- WORK ORDER -
I need the lines from the one containing "Open the code view with </> icon" through the last line of the entries retyped exactly, with no pictures among them.

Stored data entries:
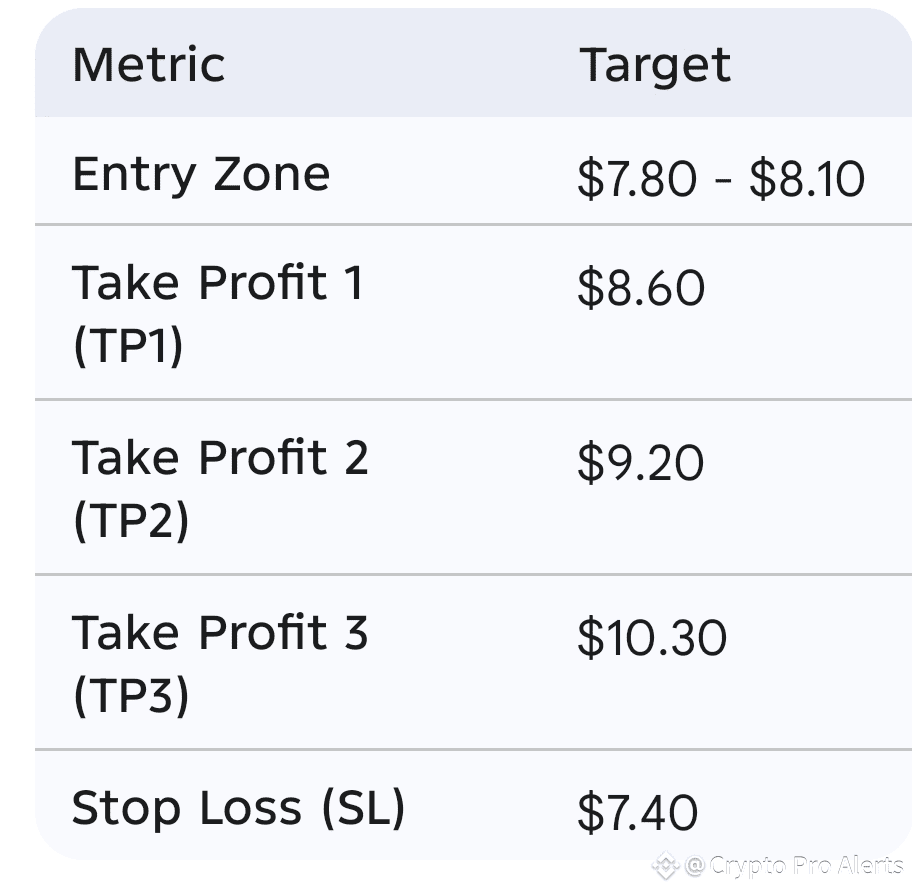Screen dimensions: 912x891
Task: Click the Metric column header
Action: point(148,65)
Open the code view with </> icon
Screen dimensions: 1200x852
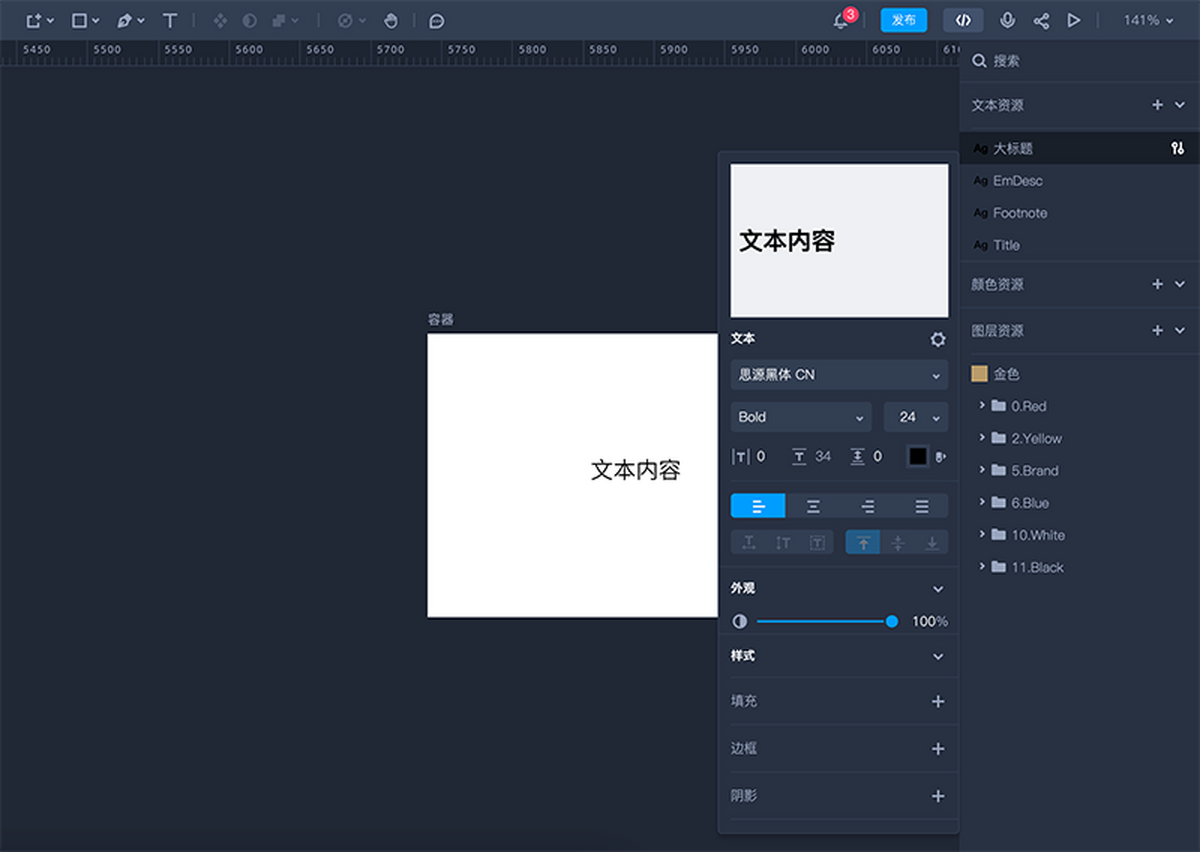[963, 20]
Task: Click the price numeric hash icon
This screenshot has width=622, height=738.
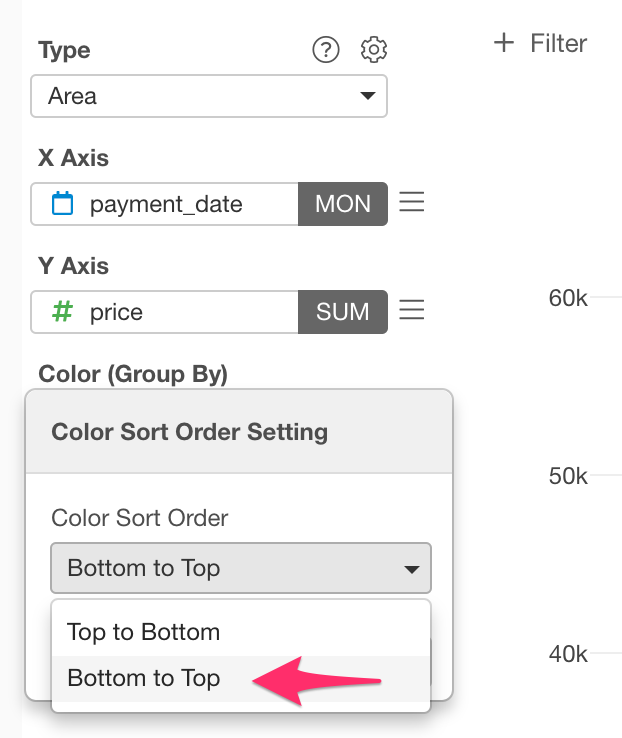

- SOLUTION TO THIS PROBLEM -
Open the code view with </> icon
Screen dimensions: 1200x852
[963, 20]
Task: Click the price numeric hash icon
This screenshot has width=622, height=738.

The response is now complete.